──────── Source document ────────

This weekend, people in the Indian community, notably Hindus, are celebrating the birth of their elephant god.
Lord Ganesh is considered a symbol of wisdom. Since the bandicoot is his ride, many enthusiasts see the computer mouse as the modern embodiment of the thoughts behind what Ganesh represents.
India is where big processions celebrate such an auspicious occasion as Ganesh Chaturthi. However, this same country has become one of the most dangerous places for scholars and teachers who dare to question power, especially under the right-wing Hindu nationalist BJP regime.
To put things in perspective, the country is going through its own McCarthy era when people with the slightest affiliation with left-wing ideology or a progressive worldview can land in trouble.
The government in New Delhi is run by those associated with the Rashtriya Swayamsevak Sangh (RSS), a Hindu supremacist organization that started its journey in 1925 with a dream of turning India into a Hindu theocracy.
The prime minister, Narendra Modi, has been an RSS man.
In the past, RSS founders were inspired by figures like Adolf Hitler and justified the Jewish Holocaust in Europe. They considered leftists as their traditional enemies and believed in totalitarian ways to control a society.
This explains why attacks on religious minorities, especially Muslims and political dissidents, have grown under Modi who came to power with a majority in 2014.
This is not to suggest that the previous government was excellent. The Indian state has been brutal on dissent for years, but the Modi administration has made the laws more stringent to deal with opposition coming from the left and minority groups.
Unsurprisingly, at present there is a number of scholars being incarcerated in Indian jails under trumped-up charges. At least six of them are prominent activist teachers. They have been opposing violence against minorities and the marginalized.
The most well-known case is that of physically challenged former Delhi University professor G.N. Saibaba. A wheelchair user, Saibaba is 90 percent disabled below the waist. He is suffering with multiple ailments.
He was first arrested in May 2014. For the record, this was before Modi came to power.
Saibaba’s only crime was that he advocated for the rights of the Adivasis (Indigenous peoples) who are being evicted from their mineral-rich traditional lands by the extraction industry with the backing of the Indian state in the name of development. He was branded as a Maoist sympathizer and thrown behind bars. He was given bail for medical reasons in 2015 but was arrested again, convicted, and sentenced to life in prison. He has been in jail since.
Even human-rights experts with the United Nations have asked for his release on compassionate grounds, but the Indian government remains indifferent.
During the COVID-19 pandemic, when demands for the release of all political prisoners were made, Modi did not show any compassion. So much so that Saibaba wasn’t even given an opportunity to visit his mother on her death bed.
In Canada, there have been protests for his release. A petition was signed by more than 2,000 Canadians and given to at least two MPs but nothing came out of it.

──────── Excerpted records ────────

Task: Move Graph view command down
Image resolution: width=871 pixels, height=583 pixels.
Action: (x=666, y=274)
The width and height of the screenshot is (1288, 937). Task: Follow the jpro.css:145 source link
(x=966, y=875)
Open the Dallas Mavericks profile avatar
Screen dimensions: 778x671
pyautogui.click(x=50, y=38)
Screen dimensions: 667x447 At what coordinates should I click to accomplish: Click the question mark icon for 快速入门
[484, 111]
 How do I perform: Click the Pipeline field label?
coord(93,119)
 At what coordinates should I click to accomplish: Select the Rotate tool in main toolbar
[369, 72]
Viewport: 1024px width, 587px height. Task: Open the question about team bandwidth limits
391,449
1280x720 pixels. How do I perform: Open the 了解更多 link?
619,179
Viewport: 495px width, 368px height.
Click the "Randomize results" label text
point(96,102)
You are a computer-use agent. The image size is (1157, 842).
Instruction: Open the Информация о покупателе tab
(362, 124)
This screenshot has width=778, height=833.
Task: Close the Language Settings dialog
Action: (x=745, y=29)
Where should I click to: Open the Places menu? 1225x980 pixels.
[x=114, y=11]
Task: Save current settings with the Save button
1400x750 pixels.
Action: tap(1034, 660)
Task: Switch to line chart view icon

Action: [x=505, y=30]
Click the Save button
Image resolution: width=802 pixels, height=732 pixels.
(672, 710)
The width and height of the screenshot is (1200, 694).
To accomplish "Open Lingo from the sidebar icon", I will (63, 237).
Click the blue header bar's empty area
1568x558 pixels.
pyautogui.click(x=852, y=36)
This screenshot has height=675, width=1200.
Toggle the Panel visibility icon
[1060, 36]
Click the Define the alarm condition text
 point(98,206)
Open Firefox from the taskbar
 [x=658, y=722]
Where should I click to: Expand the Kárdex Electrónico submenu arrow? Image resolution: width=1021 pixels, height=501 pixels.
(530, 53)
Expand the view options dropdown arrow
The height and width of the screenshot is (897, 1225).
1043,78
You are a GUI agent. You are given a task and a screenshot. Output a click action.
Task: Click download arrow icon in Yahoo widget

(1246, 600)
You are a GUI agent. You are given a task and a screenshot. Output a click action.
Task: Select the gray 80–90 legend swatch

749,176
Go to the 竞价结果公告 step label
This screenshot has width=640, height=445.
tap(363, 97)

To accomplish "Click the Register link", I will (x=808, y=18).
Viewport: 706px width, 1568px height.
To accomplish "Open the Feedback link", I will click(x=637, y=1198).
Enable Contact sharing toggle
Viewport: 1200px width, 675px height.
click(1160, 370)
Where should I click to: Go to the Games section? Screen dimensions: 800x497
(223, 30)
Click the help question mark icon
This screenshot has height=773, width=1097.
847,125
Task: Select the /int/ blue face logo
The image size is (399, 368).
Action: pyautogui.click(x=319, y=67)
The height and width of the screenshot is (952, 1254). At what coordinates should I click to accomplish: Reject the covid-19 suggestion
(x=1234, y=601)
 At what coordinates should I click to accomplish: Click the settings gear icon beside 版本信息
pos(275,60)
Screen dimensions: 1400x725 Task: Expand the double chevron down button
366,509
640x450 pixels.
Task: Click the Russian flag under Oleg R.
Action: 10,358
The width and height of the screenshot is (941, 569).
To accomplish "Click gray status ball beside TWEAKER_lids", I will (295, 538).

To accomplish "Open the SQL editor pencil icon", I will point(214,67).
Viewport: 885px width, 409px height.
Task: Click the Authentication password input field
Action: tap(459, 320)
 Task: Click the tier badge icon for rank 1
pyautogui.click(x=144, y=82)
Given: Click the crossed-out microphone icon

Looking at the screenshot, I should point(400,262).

────────

Problem statement: In the text about jailed scholars in India, could you reproduce the passage between "The most well-known" and "with multiple ailments.", inclusive, replacing "wheelchair user" with "person who uses a wheelchair"?

Written solution:
The most well-known case is that of physically challenged former Delhi University professor G.N. Saibaba. A person who uses a wheelchair, Saibaba is 90 percent disabled below the waist. He is suffering with multiple ailments.